Arizona’s uninsured population falls to 17.5%
The number of people without health insurance coverage has fallen in Arizona. According to information from the Obama Administration, the state’s uninsured population fell from 20.4% in 2013 to 17.5% at the end of 2014. Federal officials are claiming that this is a victory for the Affordable Care Act, which has sought to make health insurance coverage more accessible to consumers throughout the country. According to Barack Obama, the healthcare reform plan has now been “woven into the fabric of America.”
Affordable Care Act subsidies are at risk, pending ruling on King v. Burwell
The Obama Administration is attempting to showcase the value of the Affordable Care Act in order to shed light on the way it has made health insurance more accessible to consumers. At the end of this month, the Supreme Court is expected to issue a ruling on the King v. Burwell, which contests that the government cannot provide subsidies in federal exchanges. Since the majority of exchanges are managed by the federal government, and the majority of consumers receiving coverage through these exchanges also receive subsidies, the ruling could have a severe impact on the availability of health insurance coverage.

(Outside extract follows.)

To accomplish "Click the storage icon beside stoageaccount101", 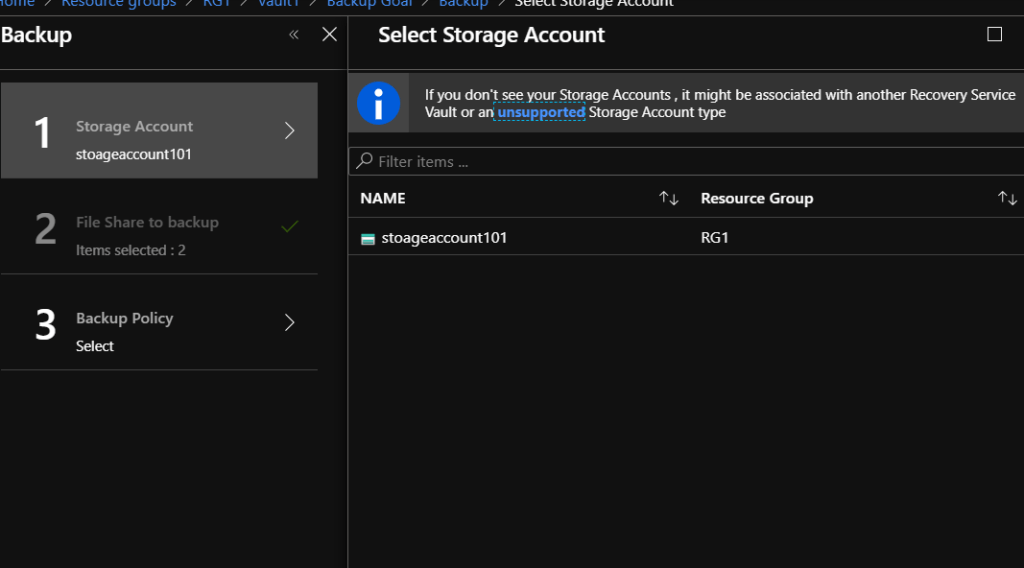I will [x=368, y=238].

Federal law extends health insurance to 16 million
Arizona has seen a significant increase in the number of people that have health insurance coverage. Nationwide, the Affordable Care Act has extended insurance coverage to approximately 16 million people, bringing the nation’s uninsured population down to 11.9 as of the first quarter of 2015. The vast majority of these people rely on federal subsidies to help cover the cost of their insurance premiums.
Arizona may need to find a way to ensure coverage for consumers
Arizona does not manage its own health insurance exchange. As such, if the Supreme Court rules against federal subsidies, the state will have to find a way to ensure its populace maintains access to insurance coverage through its exchange. Some states are working on plans to address this issue, but there is no guarantee that consumers will be able to keep their coverage without considerable financial aid.